Queuing
Queuing types
Event-based queuing
RoPE queues identities for calculation, based on events in Omada Identity. An event means that a data object is created, updated, or deleted.
If, for example, a resource data object is updated, Omada Identity RoPE queues all identities that have a calculated resource assignment (CRA) for the resource.
The table below specifies which identities are queued depending on a certain event:
| Object type | Event | Identities queued |
|---|---|---|
| Identity | Create, Modify, Delete | The identity itself. Also, the identities of any added or removed explicit owners of the identity are queued. |
| Resource assignment | Create | The identity for which the resource assignment is targeted. |
| Resource assignment | Modify, Delete | The identity that has a CRA caused by the Resource assignment. |
| Context assignment | Create, Modify, Delete | The identity that the context assignment is for. |
| System | Create, Modify, Delete | Identities of any added or removed explicit owners of the system. |
| Resource | Create, Modify, Delete | All identities that have a CRA for the resource. The identities of any added or removed explicit owners of the resource are queued. |
| Resource | Create, Modify | If a resource is an enterprise role, RoPE queues all that have a CRA for one of its child resources. |
| Resource folder | Create, Modify, Delete | Identities of any added or removed explicit owners of the resource folder. |
| Assignment policy | Create, Modify | All identities that are in one or more of the contexts that the assignment policy is defined for. If the policy is only scoped with an identity view, no queuing takes place. |
| Assignment policy | Modify, Delete | All identities that have a CRA caused by the assignment policy. |
| Constraint | Modify, Delete | All identities that have a CRA that violates the constraint. |
| Context | Create, Modify, Delete | All identities that are in the context. Also, the identities of any added or removed explicit owners of the context. |
| Access delegation | Create, Modify | The identity that the access delegation is for. |
In addition to the events in Omada Identity, RoPE also queues identities on the basis of changed data (accounts and resource assignments) in Data Warehouse.

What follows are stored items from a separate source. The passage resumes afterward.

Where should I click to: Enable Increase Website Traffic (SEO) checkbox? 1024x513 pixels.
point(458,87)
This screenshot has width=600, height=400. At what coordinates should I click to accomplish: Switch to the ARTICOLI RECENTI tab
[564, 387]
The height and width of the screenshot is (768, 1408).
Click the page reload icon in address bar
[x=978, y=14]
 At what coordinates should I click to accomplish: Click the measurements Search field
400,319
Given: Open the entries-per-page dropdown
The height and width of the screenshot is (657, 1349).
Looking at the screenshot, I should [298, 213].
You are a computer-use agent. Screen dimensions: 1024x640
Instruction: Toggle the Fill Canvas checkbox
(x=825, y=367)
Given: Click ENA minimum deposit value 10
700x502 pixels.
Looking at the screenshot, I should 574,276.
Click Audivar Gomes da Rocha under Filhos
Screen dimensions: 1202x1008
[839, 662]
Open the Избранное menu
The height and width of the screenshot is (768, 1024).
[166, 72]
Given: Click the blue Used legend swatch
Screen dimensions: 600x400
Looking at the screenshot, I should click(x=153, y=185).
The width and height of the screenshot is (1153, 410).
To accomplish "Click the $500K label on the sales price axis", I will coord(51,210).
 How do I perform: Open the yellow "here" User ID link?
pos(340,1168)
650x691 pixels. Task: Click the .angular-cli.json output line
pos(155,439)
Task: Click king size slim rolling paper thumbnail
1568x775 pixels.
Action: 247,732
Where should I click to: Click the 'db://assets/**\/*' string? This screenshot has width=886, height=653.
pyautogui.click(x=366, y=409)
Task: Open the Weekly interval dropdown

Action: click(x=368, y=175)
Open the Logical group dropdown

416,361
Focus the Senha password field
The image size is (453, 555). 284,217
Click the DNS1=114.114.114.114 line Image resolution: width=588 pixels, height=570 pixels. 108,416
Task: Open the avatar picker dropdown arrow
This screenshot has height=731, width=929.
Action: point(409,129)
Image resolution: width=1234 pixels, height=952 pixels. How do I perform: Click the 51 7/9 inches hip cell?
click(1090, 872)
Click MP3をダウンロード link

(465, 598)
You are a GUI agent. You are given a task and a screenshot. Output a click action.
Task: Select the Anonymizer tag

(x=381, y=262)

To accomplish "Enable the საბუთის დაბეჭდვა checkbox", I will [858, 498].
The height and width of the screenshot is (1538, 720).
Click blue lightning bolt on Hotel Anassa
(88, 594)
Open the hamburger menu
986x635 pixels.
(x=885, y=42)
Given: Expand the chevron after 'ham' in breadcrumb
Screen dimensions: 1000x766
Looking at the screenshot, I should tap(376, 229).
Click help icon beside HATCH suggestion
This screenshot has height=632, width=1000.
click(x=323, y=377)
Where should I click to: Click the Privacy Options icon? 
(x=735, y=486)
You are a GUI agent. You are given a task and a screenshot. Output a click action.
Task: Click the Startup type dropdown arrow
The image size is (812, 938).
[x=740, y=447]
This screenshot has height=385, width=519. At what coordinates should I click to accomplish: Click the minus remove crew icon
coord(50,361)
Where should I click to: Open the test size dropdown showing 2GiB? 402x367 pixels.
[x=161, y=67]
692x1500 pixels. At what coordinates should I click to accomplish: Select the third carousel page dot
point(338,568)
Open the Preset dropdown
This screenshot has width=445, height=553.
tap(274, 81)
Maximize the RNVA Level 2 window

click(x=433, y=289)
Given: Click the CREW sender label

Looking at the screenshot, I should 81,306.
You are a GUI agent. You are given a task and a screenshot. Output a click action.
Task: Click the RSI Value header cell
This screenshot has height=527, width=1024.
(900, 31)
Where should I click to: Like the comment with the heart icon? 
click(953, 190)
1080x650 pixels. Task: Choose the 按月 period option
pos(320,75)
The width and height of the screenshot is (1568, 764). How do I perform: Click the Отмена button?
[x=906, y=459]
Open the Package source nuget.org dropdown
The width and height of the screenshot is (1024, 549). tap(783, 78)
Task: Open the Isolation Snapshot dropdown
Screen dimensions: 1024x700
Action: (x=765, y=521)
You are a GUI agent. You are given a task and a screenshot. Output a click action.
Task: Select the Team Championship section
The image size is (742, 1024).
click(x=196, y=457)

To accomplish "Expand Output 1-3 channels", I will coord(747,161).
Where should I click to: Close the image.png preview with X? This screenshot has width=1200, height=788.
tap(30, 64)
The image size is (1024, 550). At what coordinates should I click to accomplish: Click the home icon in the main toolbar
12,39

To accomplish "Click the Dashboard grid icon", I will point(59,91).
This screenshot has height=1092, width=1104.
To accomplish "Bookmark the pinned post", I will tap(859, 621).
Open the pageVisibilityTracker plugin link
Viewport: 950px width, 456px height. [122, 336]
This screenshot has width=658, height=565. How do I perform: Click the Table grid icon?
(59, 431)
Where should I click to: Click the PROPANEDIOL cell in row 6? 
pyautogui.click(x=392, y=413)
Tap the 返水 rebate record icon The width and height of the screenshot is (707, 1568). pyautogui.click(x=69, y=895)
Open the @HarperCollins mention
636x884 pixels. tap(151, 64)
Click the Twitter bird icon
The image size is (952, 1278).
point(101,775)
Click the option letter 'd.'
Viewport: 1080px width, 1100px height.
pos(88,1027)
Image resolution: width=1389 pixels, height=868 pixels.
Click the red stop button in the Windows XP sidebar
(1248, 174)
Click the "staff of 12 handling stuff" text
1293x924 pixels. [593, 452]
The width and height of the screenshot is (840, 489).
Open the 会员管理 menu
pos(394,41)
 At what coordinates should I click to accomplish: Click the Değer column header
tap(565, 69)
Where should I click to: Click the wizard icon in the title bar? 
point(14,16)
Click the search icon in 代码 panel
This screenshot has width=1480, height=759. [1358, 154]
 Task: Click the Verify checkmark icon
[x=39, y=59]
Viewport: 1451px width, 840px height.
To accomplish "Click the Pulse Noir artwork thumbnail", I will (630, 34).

You can configure the properties to whose changes RoPE reacts on the basis of each data object type. You can specify such changes in the EngineConfiguration file.
Periodic queuing
In addition to event-based queuing, RoPE performs periodic queuing every hour of:
-
Identities with recently activated or expired assignments.
- Activation: An assignment that was pre-valid at the time of calculation but has now entered its validity period.
- Expiration: An assignment that was valid and enabled at the time of calculation but now has a Valid to in the past.
-
Identities which are in a time zone where the local time is 4:00 AM. This is only happening on select weekdays. You can configure this in the EngineConfiguration file with the property
queuePeriodicallyAt.- In the EngineConfiguration file, if
requeueFailuresis set to True, identities whose most recent calculations have failed are requeued at the time indicated inqueuePeriodicallyAt.
- In the EngineConfiguration file, if
The periodic queuing of identities can be enabled or disabled altogether in the EngineConfiguration file using the queueAllPeriodically property. This property accepts a Boolean value: true to enable periodic queuing, and false to disable it.
Explicit queuing
Along with event-based and periodic queuing, the Omada Identity also explicitly adds identities to the calculation queue in some situations. These include:
- When an identity is manually queued for calculation in the Identity form or the Identities view.
- When an assignment is revoked in the Identity form.
- When a Manual provisioning process is completed.
- When an Evaluate violation process is completed.
- When a result in an Access review survey is submitted.
- When the Omada Provisioning Service registers a provisioning claim.
- When an Emergency lockout process is completed.
Queuing priority
When an identity is queued, a priority is assigned to the queue item. It can be either:
-
Low (mapping value = 0),
-
Medium (mapping value = 1),
-
High (mapping value = 2),
-
Very high (mapping value = 3).
The priority is considered by RoPE when it decides which identities to include in a batch.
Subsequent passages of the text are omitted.